Shelby v. Ziegler

Decision Date21 December 1908
PartiesSHELBY et al. v. ZIEGLER.
CourtOklahoma Supreme Court

Syllabus by the Court.

A judgment on a motion to discharge an attachment, on the ground that the property seized under such writ was exempt is not res judicata in a subsequent direct proceeding in another action brought to subject the property to the judgment rendered in the action in which such attachment writ was issued.

[Ed Note.-For other cases, see Judgment, Cent. Dig. § 1160; Dec Dig. § 653. [*] ]

After the receiver's final receipt or certificate has been issued, the homestead, under Act Cong. May 20, 1862, c. 75, § 4, 12 Stat. 394, Rev. St. U.S.C. 5, § 2296 (U. S. Comp. St 1901, p. 1398), is not exempt as against an execution, or other proceedings, on a judgment for tort, independent of any contract, rendered on a date subsequent to the issuance and delivery of such receipt or certificate.

[Ed Note.-For other cases, see Homestead, Cent. Dig. § 160; Dec.

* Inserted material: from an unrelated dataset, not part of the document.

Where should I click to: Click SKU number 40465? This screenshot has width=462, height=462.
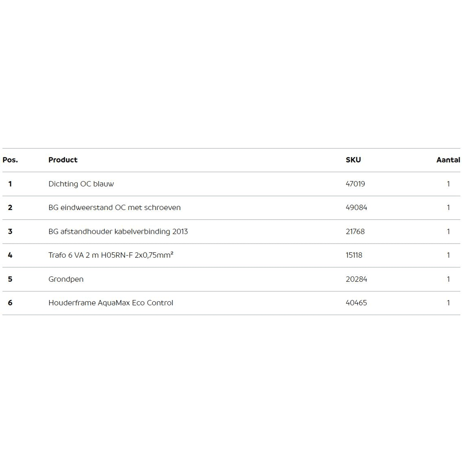[356, 303]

Dig. § 100. [*] ]

The exemption from liability for debts, as provided by section 2296, supra, no longer applies to such homestead, after final proof has been made and receiver's final certificate has been issued therefor.

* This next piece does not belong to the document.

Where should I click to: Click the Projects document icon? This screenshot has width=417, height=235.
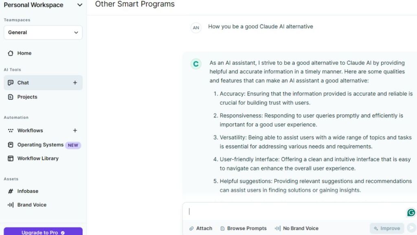(x=11, y=97)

[Ed. Note.-For other cases, see Homestead, Cent. Dig. § 136; Dec. Dig. § 94. [*] ]

Quaere: Can a judgment be reviewed in this court where there is no motion for a new trial filed in the nisi prius court; the record showing that the case, by consent of both parties, was submitted to the court without the intervention of a jury, upon motion for judgment on the pleadings and certain admitted facts?

A deed executed by a party who is insolvent, the liability then existing on which an action to set aside such conveyance is based, the consideration for the deed on the part of the grantee being his promise to support and maintain the grantor during his natural life, is in legal effect a conveyance of property to the grantee by the grantor in trust for himself, and is fraudulent and void as to existing creditors of the grantor.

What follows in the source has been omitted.